Fig. 4 |. Role of murine SERPINB1 isoforms in caspase-1/–11 inhibition.

a, The RCL and CBM sequence alignment of human SERPINB1 and mouse SERPINB1a, SERPINB1b and SERPINB1c. The conserved P₂–P₁–P₁ residues in the RCL sequence are indicated by orange font, and the CBM sequence is shown in red font. The conserved 13 aa in the CBM sequence are indicated in the red-dotted box. Specified amino acid numbers are based on human SERPINB1. b, Verification of Serpinb1-targeting shRNA’s silencing efficiency by qRT-PCR in DC2.4 cells. mRNA expression was normalized to 18S, and fold change was calculated relative to scramble. c, Immunoblots of cleaved p10 subunit of caspase-1 in DC2.4 cells after Serpinb1a, Serpinb1b and/or Serpinb1c depletion. WCLs and SUPs were obtained at 48 h post-transduction and were immunoblotted with indicated antibodies. d, Caspase-1 activation in Serpinb1a^−/− pPMNs. FLICA-positive staining was analyzed by flow cytometry. e,f, IL-1β secretion and cell death after Serpinb1 depletion in BMDMs.

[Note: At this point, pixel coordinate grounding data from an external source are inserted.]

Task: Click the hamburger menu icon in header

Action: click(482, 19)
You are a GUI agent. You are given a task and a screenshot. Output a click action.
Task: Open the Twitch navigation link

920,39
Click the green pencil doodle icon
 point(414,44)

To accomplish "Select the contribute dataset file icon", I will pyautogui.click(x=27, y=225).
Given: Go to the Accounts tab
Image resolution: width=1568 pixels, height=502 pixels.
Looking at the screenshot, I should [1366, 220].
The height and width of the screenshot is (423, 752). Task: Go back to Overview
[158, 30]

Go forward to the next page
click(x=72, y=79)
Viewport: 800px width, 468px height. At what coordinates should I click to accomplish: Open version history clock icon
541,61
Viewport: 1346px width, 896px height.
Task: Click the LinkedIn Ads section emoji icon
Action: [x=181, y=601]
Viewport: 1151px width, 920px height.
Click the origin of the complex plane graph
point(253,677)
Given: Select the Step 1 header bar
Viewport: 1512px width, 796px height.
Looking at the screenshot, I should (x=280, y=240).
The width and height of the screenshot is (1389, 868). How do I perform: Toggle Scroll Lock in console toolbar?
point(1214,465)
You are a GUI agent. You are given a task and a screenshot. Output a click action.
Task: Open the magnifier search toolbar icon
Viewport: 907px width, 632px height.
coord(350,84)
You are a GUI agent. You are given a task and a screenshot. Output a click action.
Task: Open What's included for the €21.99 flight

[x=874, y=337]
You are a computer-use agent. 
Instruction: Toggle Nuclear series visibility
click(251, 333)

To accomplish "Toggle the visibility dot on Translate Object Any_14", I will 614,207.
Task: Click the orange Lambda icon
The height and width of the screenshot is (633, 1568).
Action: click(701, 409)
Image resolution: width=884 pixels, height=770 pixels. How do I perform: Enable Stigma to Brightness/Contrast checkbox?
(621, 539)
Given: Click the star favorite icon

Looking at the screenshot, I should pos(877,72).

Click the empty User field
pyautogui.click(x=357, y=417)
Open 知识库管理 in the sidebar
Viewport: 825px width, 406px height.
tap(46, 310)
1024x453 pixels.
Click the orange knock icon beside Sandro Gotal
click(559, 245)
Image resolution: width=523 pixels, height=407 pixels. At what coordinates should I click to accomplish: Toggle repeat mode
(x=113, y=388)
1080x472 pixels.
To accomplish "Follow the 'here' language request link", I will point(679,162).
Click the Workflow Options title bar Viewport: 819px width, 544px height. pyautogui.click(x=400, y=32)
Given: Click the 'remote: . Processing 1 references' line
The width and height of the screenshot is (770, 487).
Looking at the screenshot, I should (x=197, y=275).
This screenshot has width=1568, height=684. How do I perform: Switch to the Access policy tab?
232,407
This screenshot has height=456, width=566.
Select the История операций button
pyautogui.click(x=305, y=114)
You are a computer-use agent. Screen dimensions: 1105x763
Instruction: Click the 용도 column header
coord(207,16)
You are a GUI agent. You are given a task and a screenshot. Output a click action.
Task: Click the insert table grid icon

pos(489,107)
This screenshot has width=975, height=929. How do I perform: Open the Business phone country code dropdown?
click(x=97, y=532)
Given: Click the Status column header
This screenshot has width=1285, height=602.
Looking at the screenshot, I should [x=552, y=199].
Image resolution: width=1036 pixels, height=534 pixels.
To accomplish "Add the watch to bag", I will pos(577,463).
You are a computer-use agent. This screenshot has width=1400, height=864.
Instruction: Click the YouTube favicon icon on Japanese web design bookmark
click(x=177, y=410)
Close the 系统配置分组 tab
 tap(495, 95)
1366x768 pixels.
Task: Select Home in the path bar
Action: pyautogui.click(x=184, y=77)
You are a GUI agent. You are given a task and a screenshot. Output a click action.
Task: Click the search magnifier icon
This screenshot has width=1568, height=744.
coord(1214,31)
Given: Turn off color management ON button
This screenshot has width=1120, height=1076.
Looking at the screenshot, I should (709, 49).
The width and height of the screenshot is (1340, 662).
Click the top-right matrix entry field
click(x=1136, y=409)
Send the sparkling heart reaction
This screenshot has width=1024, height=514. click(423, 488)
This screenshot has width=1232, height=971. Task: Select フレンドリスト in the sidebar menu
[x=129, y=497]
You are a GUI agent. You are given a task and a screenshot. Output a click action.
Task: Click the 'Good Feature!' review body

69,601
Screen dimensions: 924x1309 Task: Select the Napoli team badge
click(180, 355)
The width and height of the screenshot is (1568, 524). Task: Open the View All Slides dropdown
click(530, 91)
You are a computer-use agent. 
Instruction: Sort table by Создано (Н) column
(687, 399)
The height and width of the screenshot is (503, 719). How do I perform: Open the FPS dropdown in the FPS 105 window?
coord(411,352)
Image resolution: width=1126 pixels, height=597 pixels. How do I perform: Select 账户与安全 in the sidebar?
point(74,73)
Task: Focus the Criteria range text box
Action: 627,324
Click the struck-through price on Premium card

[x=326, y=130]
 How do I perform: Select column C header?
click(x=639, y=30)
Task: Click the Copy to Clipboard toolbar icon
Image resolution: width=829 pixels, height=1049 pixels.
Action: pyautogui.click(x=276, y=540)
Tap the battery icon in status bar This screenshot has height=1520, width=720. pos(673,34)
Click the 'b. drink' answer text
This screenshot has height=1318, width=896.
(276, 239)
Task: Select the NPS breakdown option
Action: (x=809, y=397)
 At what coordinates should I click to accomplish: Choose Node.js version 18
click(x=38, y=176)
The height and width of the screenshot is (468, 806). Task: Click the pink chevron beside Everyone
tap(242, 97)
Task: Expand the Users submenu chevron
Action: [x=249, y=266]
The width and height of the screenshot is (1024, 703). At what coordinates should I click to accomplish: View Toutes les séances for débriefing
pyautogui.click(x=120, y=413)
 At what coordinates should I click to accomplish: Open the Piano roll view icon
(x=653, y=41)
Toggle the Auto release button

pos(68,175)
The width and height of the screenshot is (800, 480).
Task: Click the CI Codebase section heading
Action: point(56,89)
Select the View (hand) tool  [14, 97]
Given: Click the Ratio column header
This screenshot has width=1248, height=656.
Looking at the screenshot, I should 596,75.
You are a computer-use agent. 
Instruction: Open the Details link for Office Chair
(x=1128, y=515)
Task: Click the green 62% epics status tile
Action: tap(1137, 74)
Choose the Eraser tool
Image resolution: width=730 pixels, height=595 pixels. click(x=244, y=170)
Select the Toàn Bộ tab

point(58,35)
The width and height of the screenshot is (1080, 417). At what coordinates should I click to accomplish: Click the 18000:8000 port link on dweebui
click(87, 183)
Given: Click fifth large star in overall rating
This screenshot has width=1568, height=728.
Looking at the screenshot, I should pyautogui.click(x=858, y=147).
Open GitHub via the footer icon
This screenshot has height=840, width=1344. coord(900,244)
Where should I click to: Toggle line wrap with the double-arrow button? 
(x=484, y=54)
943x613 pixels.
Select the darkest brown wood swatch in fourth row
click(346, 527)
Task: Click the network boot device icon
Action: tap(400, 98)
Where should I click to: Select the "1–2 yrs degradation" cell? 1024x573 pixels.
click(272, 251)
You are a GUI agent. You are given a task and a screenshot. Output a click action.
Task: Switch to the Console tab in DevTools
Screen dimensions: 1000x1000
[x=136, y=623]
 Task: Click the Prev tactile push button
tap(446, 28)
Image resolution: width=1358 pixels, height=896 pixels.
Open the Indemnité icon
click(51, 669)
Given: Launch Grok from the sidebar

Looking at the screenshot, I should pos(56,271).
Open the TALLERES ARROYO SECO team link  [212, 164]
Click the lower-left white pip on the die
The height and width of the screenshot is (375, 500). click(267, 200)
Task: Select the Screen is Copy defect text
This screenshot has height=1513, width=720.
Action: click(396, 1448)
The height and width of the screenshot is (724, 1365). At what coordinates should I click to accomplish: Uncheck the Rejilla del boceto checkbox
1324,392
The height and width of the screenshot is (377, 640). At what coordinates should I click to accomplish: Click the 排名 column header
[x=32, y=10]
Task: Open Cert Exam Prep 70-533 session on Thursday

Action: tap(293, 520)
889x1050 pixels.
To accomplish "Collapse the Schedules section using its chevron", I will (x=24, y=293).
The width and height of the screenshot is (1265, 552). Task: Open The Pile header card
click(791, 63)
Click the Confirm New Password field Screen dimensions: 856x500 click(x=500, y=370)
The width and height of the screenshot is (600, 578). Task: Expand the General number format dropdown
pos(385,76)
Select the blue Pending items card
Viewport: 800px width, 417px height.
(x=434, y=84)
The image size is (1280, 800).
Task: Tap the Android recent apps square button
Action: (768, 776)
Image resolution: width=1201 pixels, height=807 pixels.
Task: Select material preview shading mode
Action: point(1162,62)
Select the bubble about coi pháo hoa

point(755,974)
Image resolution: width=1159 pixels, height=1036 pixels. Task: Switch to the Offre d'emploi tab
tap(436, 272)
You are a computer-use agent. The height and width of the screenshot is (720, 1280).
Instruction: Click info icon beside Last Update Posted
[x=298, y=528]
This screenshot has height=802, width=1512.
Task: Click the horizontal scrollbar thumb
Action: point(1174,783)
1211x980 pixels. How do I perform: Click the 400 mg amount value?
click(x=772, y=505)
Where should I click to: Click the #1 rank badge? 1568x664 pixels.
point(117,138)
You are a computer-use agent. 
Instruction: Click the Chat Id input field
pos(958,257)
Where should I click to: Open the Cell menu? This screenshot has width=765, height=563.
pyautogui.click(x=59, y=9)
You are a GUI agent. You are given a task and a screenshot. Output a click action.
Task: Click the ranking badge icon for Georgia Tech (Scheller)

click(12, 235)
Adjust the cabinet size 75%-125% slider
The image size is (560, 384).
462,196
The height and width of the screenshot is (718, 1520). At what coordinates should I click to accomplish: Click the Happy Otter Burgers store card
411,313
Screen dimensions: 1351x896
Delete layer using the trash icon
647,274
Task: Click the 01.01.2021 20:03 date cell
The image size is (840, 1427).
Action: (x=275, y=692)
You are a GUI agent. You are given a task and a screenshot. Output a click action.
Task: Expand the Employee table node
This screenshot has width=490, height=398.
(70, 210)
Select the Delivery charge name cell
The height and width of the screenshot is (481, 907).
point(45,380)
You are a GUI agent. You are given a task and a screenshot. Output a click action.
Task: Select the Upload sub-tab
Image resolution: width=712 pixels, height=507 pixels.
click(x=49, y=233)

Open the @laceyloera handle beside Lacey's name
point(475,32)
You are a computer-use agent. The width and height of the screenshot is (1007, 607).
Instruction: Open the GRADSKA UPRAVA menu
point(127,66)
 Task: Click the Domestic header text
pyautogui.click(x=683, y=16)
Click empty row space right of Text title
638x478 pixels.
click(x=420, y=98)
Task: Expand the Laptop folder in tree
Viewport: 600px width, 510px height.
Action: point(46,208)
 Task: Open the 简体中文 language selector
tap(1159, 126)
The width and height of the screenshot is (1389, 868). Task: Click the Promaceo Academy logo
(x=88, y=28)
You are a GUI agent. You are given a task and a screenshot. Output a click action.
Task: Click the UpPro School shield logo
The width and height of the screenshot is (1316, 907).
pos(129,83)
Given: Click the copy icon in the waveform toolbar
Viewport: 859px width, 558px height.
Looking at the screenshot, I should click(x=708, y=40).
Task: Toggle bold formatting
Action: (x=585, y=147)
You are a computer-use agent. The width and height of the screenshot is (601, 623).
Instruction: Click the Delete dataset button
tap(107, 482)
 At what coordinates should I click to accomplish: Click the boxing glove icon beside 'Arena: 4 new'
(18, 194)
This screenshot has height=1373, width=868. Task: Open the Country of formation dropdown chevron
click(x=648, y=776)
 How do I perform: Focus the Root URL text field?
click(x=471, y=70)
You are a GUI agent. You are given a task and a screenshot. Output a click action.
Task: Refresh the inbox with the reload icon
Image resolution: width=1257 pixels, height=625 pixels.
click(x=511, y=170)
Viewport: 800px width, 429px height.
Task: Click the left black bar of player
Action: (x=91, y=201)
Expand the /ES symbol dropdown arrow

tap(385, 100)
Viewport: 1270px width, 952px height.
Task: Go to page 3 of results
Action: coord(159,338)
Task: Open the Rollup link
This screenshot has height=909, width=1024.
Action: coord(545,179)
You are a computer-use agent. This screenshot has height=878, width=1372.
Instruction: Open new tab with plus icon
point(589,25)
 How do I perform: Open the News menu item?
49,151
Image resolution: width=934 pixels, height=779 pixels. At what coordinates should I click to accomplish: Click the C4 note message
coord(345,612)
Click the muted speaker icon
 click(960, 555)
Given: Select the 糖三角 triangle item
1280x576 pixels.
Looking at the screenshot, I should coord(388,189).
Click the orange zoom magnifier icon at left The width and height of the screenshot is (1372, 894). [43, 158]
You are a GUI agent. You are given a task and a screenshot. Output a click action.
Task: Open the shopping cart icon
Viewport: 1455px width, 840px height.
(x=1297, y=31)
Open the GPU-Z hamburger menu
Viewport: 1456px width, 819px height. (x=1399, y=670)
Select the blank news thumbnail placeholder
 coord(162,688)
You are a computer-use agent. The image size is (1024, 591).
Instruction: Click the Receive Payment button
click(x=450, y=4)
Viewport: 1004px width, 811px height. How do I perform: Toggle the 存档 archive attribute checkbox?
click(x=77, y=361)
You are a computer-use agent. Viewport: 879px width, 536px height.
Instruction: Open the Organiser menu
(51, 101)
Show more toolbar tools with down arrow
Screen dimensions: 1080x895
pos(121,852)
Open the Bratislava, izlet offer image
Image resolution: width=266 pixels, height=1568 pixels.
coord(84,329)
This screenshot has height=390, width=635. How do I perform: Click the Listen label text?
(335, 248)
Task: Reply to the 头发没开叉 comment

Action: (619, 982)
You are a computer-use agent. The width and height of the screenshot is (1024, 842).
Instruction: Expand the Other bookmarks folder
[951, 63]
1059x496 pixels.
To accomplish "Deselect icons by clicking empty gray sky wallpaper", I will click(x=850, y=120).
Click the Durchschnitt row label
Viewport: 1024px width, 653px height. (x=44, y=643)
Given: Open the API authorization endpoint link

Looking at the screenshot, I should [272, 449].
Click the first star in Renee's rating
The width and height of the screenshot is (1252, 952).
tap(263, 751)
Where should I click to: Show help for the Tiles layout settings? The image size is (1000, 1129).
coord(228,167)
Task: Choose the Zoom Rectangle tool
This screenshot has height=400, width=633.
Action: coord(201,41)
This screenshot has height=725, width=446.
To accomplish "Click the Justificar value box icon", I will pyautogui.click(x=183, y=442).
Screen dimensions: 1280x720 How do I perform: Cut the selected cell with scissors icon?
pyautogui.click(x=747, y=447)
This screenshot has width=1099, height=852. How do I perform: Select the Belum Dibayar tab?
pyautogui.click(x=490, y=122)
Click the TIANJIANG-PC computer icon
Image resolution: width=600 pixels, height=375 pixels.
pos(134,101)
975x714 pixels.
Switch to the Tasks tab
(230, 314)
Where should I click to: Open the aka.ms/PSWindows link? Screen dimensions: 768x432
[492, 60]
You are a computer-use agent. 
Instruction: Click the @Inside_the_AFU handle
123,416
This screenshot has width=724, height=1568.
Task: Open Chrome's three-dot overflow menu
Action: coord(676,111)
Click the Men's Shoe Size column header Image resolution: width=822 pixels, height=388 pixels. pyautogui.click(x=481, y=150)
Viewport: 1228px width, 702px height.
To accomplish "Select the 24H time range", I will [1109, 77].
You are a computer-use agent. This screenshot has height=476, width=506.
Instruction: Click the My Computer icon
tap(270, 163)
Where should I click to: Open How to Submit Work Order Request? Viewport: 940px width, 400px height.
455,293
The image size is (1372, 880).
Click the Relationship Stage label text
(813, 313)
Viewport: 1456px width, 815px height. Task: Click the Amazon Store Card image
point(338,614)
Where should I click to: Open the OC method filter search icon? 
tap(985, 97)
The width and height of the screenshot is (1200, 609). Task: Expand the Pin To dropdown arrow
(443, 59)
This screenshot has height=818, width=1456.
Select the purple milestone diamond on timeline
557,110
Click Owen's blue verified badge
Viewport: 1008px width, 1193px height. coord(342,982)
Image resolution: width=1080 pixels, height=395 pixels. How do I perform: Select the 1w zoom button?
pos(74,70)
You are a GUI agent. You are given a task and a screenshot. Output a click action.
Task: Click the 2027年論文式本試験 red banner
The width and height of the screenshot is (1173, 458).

Wild-type (WT) and Casp1^−/−Casp11^−/− BMDMs were transduced with scrambled or pan-Serpinb1 shRNA lentivirus. Cytokines were quantified by enzyme-linked immunosorbent assay (ELISA), and cell viability was determined by ATP-based assay. Data in c are representative of two independent experiments. Data are presented as mean ± s.e.m. from n = 3 independent experiments in b,f and from n = 7 per group, pooled from two independent experiments in d, and as box and whiskers (min to max) from n = 6 pooled from three independent experiments in e. P values were determined by one-way ANOVA with Dunnett’s comparison relative to scramble in b, by an two-tailed unpaired t-test in d and by two-way ANOVA with Bonferroni’s comparison relative to scramble in e,f.